Интересно, а В. Личутин и В. Костров, постоянные авторы журнала "Наш современник", всё последнее время поддерживающие Полякова, считают ли они допустимыми такие запредельные формы "литературной полемики", какие себе позволяет "Литгазета", публикуя "отвязанное" рифмоплётство Н. Кондаковой?
Конечно, это зарифмованное хамство не могло быть напечатано в "ЛГ" помимо воли Ю. Полякова. А потому хочу ему сказать: Юрий Михайлович, один раз вы подставили бедную девушку в Видновском суде, подтолкнув её на лжесвидетельство. Не слишком ли жестоко так использовать её во второй раз? Вы функционер опытный, а она ведь не ведает, что творит. Куда вы толкаете её, эту переделкинскую шахидку? Она, идя по вашим следам, уже начинает бормотать в стихах, обращённых ко мне, что-то несусветное: "еврей", "антисемит"… "При чём тут я?" — вы скажете?
А помните 22 мая 2008 г. на вашей конференции? Вы вместе с Кузнецовым чего только не наговорили. Один из вас публично возмущался тем, что я будто бы считаю его евреем, другой негодовал, что я распускаю слухи, будто бы кузнецовская дочка замужем за немецким евреем…

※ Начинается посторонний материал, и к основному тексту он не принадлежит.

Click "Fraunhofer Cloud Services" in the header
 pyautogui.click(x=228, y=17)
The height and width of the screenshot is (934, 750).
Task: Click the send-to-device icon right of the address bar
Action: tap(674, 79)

Поймите, ради Бога: кто вы, из какого рода-племени, за кем замужем ваши дочки (которых я, как и их мужей, никогда в глаза не видел) — всё это мне "по барабану". Перестаньте сплетничать и разыгрывать в борьбе со мной замусоленную еврейскую карту и обучать этой нечистой игре доверчивое и послушное вам переделкинское существо. Жалко её. Таких, как она, надо беречь. Таких искренних и послушных стервоз на белом свете мало. Да и Жору Зайцева берегите. Он ведь тоже несмышлёныш, за которым вы с Кузнецовым всё время прячетесь, выталкивая его, как штрафника, вперёд, на линию огня. Он подходит ко мне в Московском суде и говорит:
— Ну, Станислав Юрьевич, как же вы подзалетели! А я ему отвечаю по-одесски:
— Ты, Жора, за мою судьбу не волнуйся, наша судьба — литература: а в этом смысле у меня всё в порядке. Ты о себе подумай: ну зачем ты со своими природными данными в русскую литературу полез?
…А во всём виноват Иван Переверзин. Уговорил меня дать согласие возглавить Литфонд. Разворошили мы груды накопленного поляковско-кузнецов-ского дерьма и теперь сами задыхаемся от смрада… Ну, Ваня, погоди!
А я-то — тоже хорош! С кем только не сходился в литературных схватках: с Татьяной Глушковой, с Ильёй Глазуновым, с Владимиром Бушиным, с Александром Межировым, с Давидом Самойловым, с Анатолием Эфросом, с Марком Дейчем, с Виктором Астафьевым — и, в конечном счёте, как бы мне самому ни доставалось, — всё-таки побеждал.
А теперь сподобила меня судьба отвечать какой-то, как это помягче сказать, — Кондаковой. Господи, как низко я пал на старости лет!